Il passe son enfance à Besançon avant de s'installer à Paris à l'âge de 13 ans. Il étudie au lycée Condorcet. Il ne se destine pas immédiatement à la carrière littéraire, s'intéressant au cyclisme au point de devenir le directeur du vélodrome Buffalo. Cette expérience lui apporte une certaine reconnaissance dans les milieux sportifs.
Il abandonne une première carrière dans la direction d'une fabrique d'objets en aluminium pour se consacrer à l'écriture. Il commence à publier dans les années 1890, notamment dans la revue littéraire et artistique La Revue blanche en 1891, connue pour sa sensibilité. Il publie ensuite, en collaboration avec Pierre Veber, un recueil de fantaisies.
Tristan Bernard est un auteur très prolifique, particulièrement dans le domaine du théâtre, avec de nombreuses pièces qui connaissent le succès. L'une de ses pièces les plus célèbres, L'anglais tel qu'on le parle, créée à la Comédie-Parisienne, sera reprise plus tard par la Comédie-Française.
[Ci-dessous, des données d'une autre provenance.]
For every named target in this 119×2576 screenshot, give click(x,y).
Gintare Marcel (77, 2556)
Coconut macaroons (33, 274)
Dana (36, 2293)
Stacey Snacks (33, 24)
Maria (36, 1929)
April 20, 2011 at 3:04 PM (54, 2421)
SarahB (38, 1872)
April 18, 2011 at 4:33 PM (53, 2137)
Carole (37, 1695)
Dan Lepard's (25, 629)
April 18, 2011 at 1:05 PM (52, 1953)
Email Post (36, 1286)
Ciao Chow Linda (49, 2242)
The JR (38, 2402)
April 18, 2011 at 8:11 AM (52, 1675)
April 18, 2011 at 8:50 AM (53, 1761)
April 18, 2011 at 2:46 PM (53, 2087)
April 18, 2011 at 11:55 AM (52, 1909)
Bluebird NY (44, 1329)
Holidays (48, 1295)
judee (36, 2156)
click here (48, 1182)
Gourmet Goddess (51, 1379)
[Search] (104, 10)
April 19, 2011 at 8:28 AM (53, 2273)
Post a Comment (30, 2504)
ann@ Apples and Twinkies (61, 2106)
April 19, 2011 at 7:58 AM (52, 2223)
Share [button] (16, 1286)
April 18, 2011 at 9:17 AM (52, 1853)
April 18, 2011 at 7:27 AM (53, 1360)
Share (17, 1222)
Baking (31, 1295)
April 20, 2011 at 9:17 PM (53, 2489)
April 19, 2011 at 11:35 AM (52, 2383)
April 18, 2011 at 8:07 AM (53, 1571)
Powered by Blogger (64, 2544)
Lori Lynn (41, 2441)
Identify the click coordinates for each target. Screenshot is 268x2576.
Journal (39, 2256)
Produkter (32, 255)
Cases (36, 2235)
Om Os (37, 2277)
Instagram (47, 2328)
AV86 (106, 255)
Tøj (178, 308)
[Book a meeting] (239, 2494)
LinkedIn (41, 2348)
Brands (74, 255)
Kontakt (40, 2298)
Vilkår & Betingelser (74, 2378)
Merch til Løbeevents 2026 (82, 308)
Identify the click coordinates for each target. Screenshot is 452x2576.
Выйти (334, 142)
Il excelle également dans le genre romanesque, son roman Mémoires d'un jeune homme rangé, paru en 1899, étant l'un de ses plus connus. Il aurait également été l'inventeur du jeu de société des petits chevaux. Sa longue barbe est devenue une de ses marques de fabrique, faisant le bonheur des caricaturistes de l'époque.
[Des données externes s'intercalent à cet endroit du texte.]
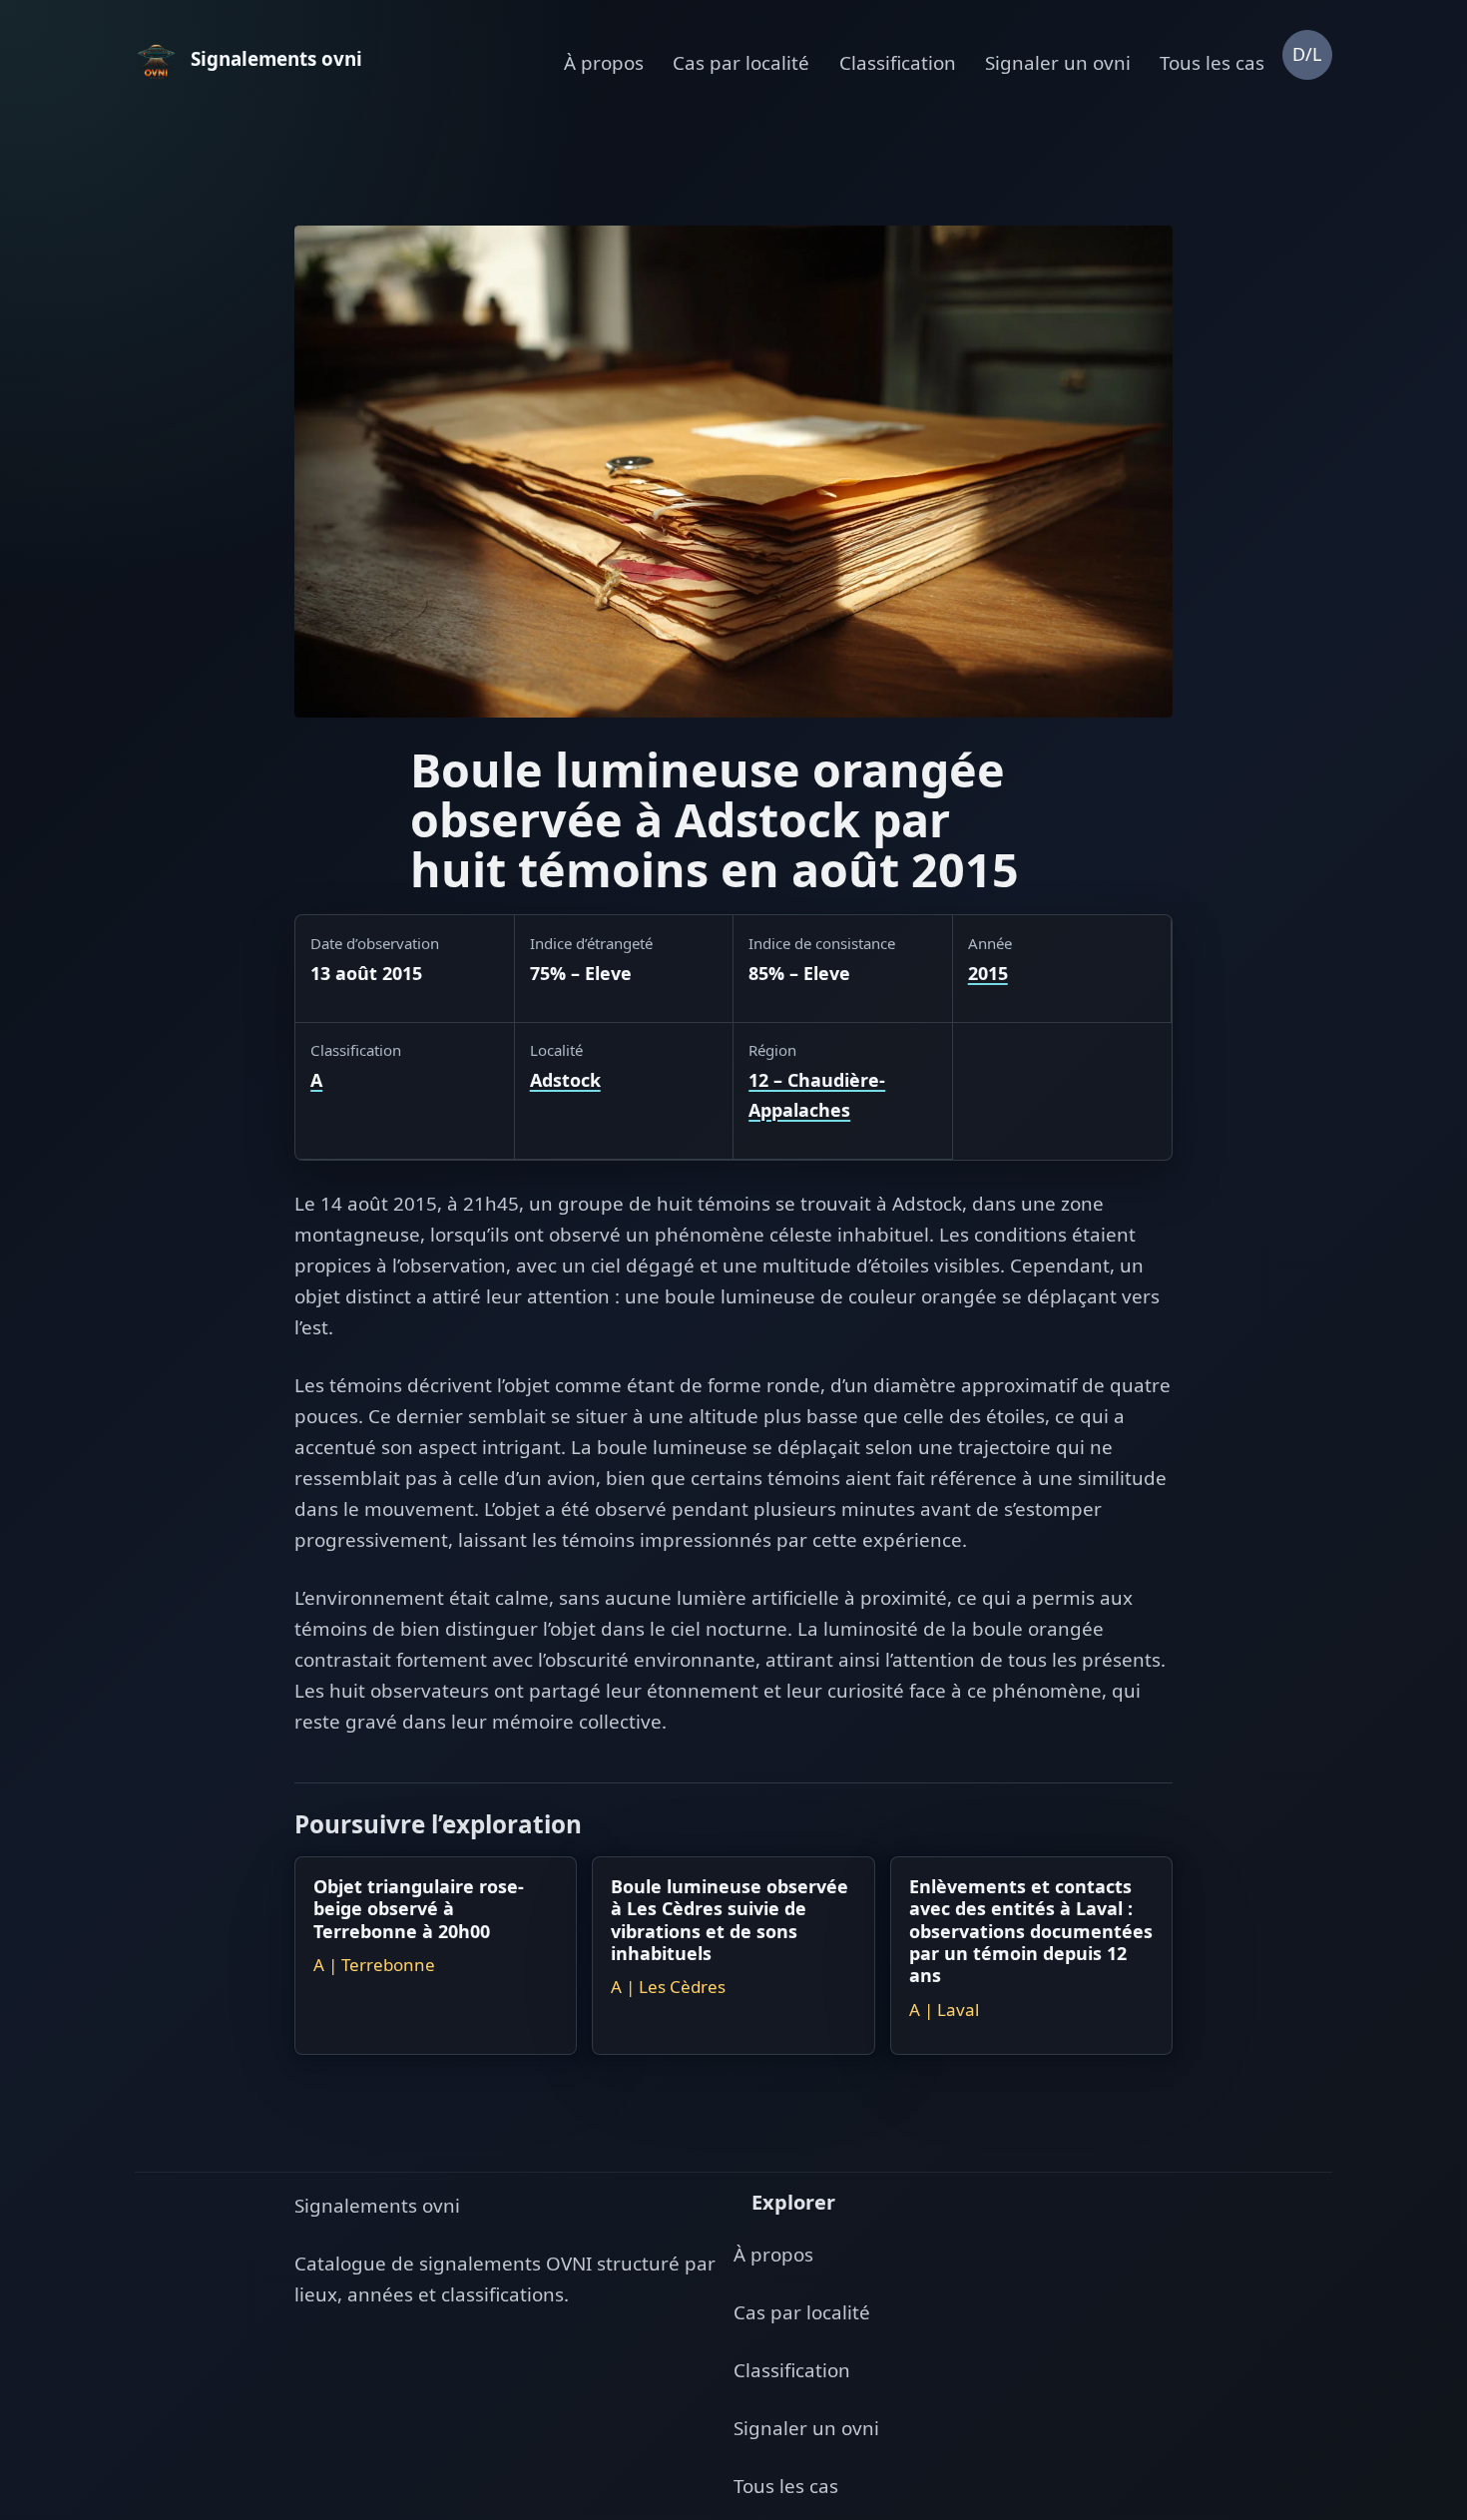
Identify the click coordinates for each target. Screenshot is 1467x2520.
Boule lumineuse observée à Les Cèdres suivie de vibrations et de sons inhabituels (729, 1919)
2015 (988, 973)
Sa notoriété le place comme une figure majeure de la vie artistique parisienne du début du XXe siècle. Ses écrits sont caractérisés par un style dépouillé et un regard moraliste sur la société, malgré l'apparente légèreté de ses sujets. Il était l'ami de nombreux grands écrivains et artistes de son temps.
Pendant l'Occupation, il est arrêté et interné à Drancy. Sa notoriété lui permet d'être mieux traité que d'autres prisonniers, mais il est profondément marqué par cette épreuve, tout comme par la mort tragique de son petit-fils, François René, déporté comme résistant et décédé à Mauthausen.
Il s'est éteint à Paris le 7 décembre 1947, à l'âge de 81 ans. Sa sépulture se trouve au cimetière de Passy, dans le 16e arrondissement de Paris, après avoir été initialement enterré au cimetière du Père Lachaise. Une place, non loin de son ancien domicile, porte son nom en sa mémoire.